Au cours de trois résidences, la collaboration a pu se construire patiemment : Mohican et Laëty ont d’abord travaillé sur les textes (Laëty les avait étudiés avant), puis une seconde résidence a intégré les musiciens du groupe et une troisième a permis de travailler la scène, en particulier les lumières. Au final, c’est un nouveau collectif qui s’est créé.

En travaillant avec la chansigneuse, Lucas a redécouvert ses textes sous un nouveau jour ; les musiciens, une nouvelle approche de leur instrument

« Laëty ajoute une nouvelle poésie, une nouvelle dimension » précise Lucas. Elle a d’ailleurs toute sa place sur scène, elle est pleinement intégrée au concert et la scénographie est aussi adaptée au chansigne, notamment l’éclairage.

Un concert bi-culturel

Le chansigne permet de comprendre ce qu’est la culture sourde. Les personnes sourdes et malentendantes font du chansigne naturellement ; on parle alors de chansigne de création puisque c’est en quelque sorte une autre façon de chanter et danser sans oraliser. On peut donc imaginer un concert uniquement en chansigne qu’il faudrait rendre accessible aux personnes qui entendent.

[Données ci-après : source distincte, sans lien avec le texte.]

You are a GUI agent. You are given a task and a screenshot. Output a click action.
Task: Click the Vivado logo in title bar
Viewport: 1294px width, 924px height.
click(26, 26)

On peut donc aussi se servir du chansigne pour adapter un concert « entendant » afin de le faire vivre à tout public, avec ou sans ouïe. C’est ce que fait Laëty qui n’est pas elle-même malentendante. La chansigneuse utilise ses gestes, son visage, son corps, en lien avec les vibrations, le tempo (ressentis par la plupart des personnes sourdes) pour exprimer aussi la mélodie, les envolées des instruments, les moments plus calmes, l’ambiance, l’humeur, les émotions du concert.

En plus de l’interprétation des paroles de la chanson en langue des signes, un signe est aussi attribué au groupe : « qui vient du coeur » pour Mohican. Les jeux de mots s’il y en a dans le texte, deviennent des jeux visuels. Bien plus qu’une traduction, le chansigne peut donc être une réinterprétation.

Cette pratique permet en outre une véritable réflexion sur ce qu’est la musique pour une personne sourde : Laëty confirme qu’il reste tout un travail de recherche à faire sur les représentations visuelles, la lumière et même la pratique (les enfants sourds sont dispensés de musique à l’école… ils n’ont donc pas vraiment l’occasion de toucher un instrument).